▸ What you need to do:
Copy the following material line for line, with no changes.

[Target pointing data]
START

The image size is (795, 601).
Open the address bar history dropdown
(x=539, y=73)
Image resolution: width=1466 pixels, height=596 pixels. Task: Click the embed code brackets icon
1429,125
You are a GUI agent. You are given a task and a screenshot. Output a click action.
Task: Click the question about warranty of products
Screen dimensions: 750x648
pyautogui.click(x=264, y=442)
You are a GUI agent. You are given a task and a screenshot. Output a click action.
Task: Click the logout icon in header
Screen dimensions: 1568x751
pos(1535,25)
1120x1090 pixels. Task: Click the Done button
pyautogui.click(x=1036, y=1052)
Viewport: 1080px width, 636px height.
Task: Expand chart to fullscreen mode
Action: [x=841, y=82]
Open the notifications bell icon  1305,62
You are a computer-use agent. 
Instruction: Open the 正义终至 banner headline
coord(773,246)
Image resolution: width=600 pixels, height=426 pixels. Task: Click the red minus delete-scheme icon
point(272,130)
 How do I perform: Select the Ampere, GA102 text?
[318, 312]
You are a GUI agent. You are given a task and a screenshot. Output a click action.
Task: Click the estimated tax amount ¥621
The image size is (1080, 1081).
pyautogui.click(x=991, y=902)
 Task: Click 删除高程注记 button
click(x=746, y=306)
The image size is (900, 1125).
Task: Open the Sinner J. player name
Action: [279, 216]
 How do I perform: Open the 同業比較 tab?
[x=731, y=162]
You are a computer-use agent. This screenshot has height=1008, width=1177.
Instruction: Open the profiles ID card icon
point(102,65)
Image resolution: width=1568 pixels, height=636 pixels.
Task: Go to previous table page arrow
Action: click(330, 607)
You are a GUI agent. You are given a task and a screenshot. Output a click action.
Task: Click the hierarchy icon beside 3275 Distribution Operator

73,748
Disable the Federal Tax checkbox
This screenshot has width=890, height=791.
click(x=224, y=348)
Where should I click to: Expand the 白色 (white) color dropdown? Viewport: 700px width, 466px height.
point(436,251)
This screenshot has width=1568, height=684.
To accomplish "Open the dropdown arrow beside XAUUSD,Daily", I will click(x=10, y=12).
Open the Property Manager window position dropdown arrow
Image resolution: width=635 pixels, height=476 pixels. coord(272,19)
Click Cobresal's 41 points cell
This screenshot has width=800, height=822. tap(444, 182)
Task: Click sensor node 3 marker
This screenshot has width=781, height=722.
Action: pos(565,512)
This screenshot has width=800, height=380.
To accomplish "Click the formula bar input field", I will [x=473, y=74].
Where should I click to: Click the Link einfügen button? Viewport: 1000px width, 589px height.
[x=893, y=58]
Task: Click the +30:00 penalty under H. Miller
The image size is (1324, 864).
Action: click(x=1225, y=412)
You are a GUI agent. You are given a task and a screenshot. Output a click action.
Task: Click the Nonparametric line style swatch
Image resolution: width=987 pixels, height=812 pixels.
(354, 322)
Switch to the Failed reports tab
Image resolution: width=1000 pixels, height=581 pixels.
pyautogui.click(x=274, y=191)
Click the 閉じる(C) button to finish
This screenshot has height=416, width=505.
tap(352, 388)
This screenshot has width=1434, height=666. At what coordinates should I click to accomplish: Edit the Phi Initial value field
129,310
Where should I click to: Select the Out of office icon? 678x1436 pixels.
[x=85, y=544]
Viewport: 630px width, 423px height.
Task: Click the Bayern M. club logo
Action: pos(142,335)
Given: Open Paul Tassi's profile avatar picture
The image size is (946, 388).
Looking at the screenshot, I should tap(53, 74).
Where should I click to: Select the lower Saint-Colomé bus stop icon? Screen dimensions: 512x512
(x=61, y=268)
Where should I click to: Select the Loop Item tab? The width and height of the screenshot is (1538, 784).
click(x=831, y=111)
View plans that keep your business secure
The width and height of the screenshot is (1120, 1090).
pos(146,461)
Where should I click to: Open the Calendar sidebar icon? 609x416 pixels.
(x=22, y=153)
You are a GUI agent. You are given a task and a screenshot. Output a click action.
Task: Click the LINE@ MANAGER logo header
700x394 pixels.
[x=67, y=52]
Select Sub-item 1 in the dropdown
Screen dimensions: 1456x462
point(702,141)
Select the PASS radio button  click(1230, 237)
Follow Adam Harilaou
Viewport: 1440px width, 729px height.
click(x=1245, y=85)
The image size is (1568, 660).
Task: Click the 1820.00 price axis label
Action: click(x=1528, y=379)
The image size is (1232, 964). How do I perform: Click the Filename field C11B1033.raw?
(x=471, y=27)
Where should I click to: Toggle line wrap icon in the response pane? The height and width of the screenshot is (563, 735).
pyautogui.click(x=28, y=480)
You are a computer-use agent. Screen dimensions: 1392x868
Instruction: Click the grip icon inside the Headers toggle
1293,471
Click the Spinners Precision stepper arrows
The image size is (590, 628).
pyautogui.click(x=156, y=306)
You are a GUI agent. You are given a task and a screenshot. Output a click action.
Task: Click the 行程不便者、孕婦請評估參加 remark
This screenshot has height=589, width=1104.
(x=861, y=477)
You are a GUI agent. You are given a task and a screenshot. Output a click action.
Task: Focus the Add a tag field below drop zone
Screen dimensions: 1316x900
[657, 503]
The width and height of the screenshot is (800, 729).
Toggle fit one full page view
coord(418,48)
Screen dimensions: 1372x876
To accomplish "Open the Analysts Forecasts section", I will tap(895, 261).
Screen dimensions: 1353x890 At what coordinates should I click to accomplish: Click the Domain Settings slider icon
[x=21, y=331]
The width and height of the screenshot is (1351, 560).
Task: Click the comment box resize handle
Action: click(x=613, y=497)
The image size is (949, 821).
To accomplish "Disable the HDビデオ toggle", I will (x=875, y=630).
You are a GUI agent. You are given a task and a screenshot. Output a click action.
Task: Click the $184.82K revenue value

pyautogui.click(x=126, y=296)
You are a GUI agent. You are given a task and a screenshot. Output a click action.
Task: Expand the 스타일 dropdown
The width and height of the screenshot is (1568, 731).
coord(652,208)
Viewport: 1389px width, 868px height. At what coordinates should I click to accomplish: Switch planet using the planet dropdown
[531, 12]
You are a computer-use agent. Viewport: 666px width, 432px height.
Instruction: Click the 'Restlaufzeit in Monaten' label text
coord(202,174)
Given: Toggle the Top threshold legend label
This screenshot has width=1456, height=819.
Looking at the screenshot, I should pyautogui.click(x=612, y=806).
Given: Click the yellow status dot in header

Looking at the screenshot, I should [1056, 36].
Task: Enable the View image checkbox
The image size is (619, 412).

END

▸ Task response:
The image size is (795, 601).
Open the address bar history dropdown
(x=539, y=73)
Image resolution: width=1466 pixels, height=596 pixels. Task: Click the embed code brackets icon
1429,125
You are a GUI agent. You are given a task and a screenshot. Output a click action.
Task: Click the question about warranty of products
Screen dimensions: 750x648
pyautogui.click(x=264, y=442)
You are a GUI agent. You are given a task and a screenshot. Output a click action.
Task: Click the logout icon in header
Screen dimensions: 1568x751
pos(1535,25)
1120x1090 pixels. Task: Click the Done button
pyautogui.click(x=1036, y=1052)
Viewport: 1080px width, 636px height.
Task: Expand chart to fullscreen mode
Action: [x=841, y=82]
Open the notifications bell icon  1305,62
You are a computer-use agent. 
Instruction: Open the 正义终至 banner headline
coord(773,246)
Image resolution: width=600 pixels, height=426 pixels. Task: Click the red minus delete-scheme icon
point(272,130)
 How do I perform: Select the Ampere, GA102 text?
[318, 312]
You are a GUI agent. You are given a task and a screenshot. Output a click action.
Task: Click the estimated tax amount ¥621
The image size is (1080, 1081).
pyautogui.click(x=991, y=902)
 Task: Click 删除高程注记 button
click(x=746, y=306)
The image size is (900, 1125).
Task: Open the Sinner J. player name
Action: [279, 216]
 How do I perform: Open the 同業比較 tab?
[x=731, y=162]
You are a computer-use agent. This screenshot has height=1008, width=1177.
Instruction: Open the profiles ID card icon
point(102,65)
Image resolution: width=1568 pixels, height=636 pixels.
Task: Go to previous table page arrow
Action: click(330, 607)
You are a GUI agent. You are given a task and a screenshot. Output a click action.
Task: Click the hierarchy icon beside 3275 Distribution Operator

73,748
Disable the Federal Tax checkbox
This screenshot has width=890, height=791.
click(x=224, y=348)
Where should I click to: Expand the 白色 (white) color dropdown? Viewport: 700px width, 466px height.
point(436,251)
This screenshot has width=1568, height=684.
To accomplish "Open the dropdown arrow beside XAUUSD,Daily", I will click(x=10, y=12).
Open the Property Manager window position dropdown arrow
Image resolution: width=635 pixels, height=476 pixels. coord(272,19)
Click Cobresal's 41 points cell
This screenshot has width=800, height=822. tap(444, 182)
Task: Click sensor node 3 marker
This screenshot has width=781, height=722.
Action: pos(565,512)
This screenshot has width=800, height=380.
To accomplish "Click the formula bar input field", I will [x=473, y=74].
Where should I click to: Click the Link einfügen button? Viewport: 1000px width, 589px height.
[x=893, y=58]
Task: Click the +30:00 penalty under H. Miller
The image size is (1324, 864).
Action: click(x=1225, y=412)
You are a GUI agent. You are given a task and a screenshot. Output a click action.
Task: Click the Nonparametric line style swatch
Image resolution: width=987 pixels, height=812 pixels.
(354, 322)
Switch to the Failed reports tab
Image resolution: width=1000 pixels, height=581 pixels.
pyautogui.click(x=274, y=191)
Click the 閉じる(C) button to finish
This screenshot has height=416, width=505.
tap(352, 388)
This screenshot has width=1434, height=666. At what coordinates should I click to accomplish: Edit the Phi Initial value field
129,310
Where should I click to: Select the Out of office icon? 678x1436 pixels.
[x=85, y=544]
Viewport: 630px width, 423px height.
Task: Click the Bayern M. club logo
Action: pos(142,335)
Given: Open Paul Tassi's profile avatar picture
The image size is (946, 388).
Looking at the screenshot, I should tap(53, 74).
Where should I click to: Select the lower Saint-Colomé bus stop icon? Screen dimensions: 512x512
(x=61, y=268)
Where should I click to: Select the Loop Item tab? The width and height of the screenshot is (1538, 784).
click(x=831, y=111)
View plans that keep your business secure
The width and height of the screenshot is (1120, 1090).
pos(146,461)
Where should I click to: Open the Calendar sidebar icon? 609x416 pixels.
(x=22, y=153)
You are a GUI agent. You are given a task and a screenshot. Output a click action.
Task: Click the LINE@ MANAGER logo header
700x394 pixels.
[x=67, y=52]
Select Sub-item 1 in the dropdown
Screen dimensions: 1456x462
point(702,141)
Select the PASS radio button  click(1230, 237)
Follow Adam Harilaou
Viewport: 1440px width, 729px height.
click(x=1245, y=85)
The image size is (1568, 660).
Task: Click the 1820.00 price axis label
Action: click(x=1528, y=379)
The image size is (1232, 964). How do I perform: Click the Filename field C11B1033.raw?
(x=471, y=27)
Where should I click to: Toggle line wrap icon in the response pane? The height and width of the screenshot is (563, 735).
pyautogui.click(x=28, y=480)
You are a computer-use agent. Screen dimensions: 1392x868
Instruction: Click the grip icon inside the Headers toggle
1293,471
Click the Spinners Precision stepper arrows
The image size is (590, 628).
pyautogui.click(x=156, y=306)
You are a GUI agent. You are given a task and a screenshot. Output a click action.
Task: Click the 行程不便者、孕婦請評估參加 remark
This screenshot has height=589, width=1104.
(x=861, y=477)
You are a GUI agent. You are given a task and a screenshot. Output a click action.
Task: Focus the Add a tag field below drop zone
Screen dimensions: 1316x900
[657, 503]
The width and height of the screenshot is (800, 729).
Toggle fit one full page view
coord(418,48)
Screen dimensions: 1372x876
To accomplish "Open the Analysts Forecasts section", I will tap(895, 261).
Screen dimensions: 1353x890 At what coordinates should I click to accomplish: Click the Domain Settings slider icon
[x=21, y=331]
The width and height of the screenshot is (1351, 560).
Task: Click the comment box resize handle
Action: click(x=613, y=497)
The image size is (949, 821).
To accomplish "Disable the HDビデオ toggle", I will (x=875, y=630).
You are a GUI agent. You are given a task and a screenshot. Output a click action.
Task: Click the $184.82K revenue value

pyautogui.click(x=126, y=296)
You are a GUI agent. You are given a task and a screenshot. Output a click action.
Task: Expand the 스타일 dropdown
The width and height of the screenshot is (1568, 731).
coord(652,208)
Viewport: 1389px width, 868px height. At what coordinates should I click to accomplish: Switch planet using the planet dropdown
[531, 12]
You are a computer-use agent. Viewport: 666px width, 432px height.
Instruction: Click the 'Restlaufzeit in Monaten' label text
coord(202,174)
Given: Toggle the Top threshold legend label
This screenshot has width=1456, height=819.
Looking at the screenshot, I should pyautogui.click(x=612, y=806).
Given: Click the yellow status dot in header

Looking at the screenshot, I should [1056, 36].
Task: Enable the View image checkbox
The image size is (619, 412).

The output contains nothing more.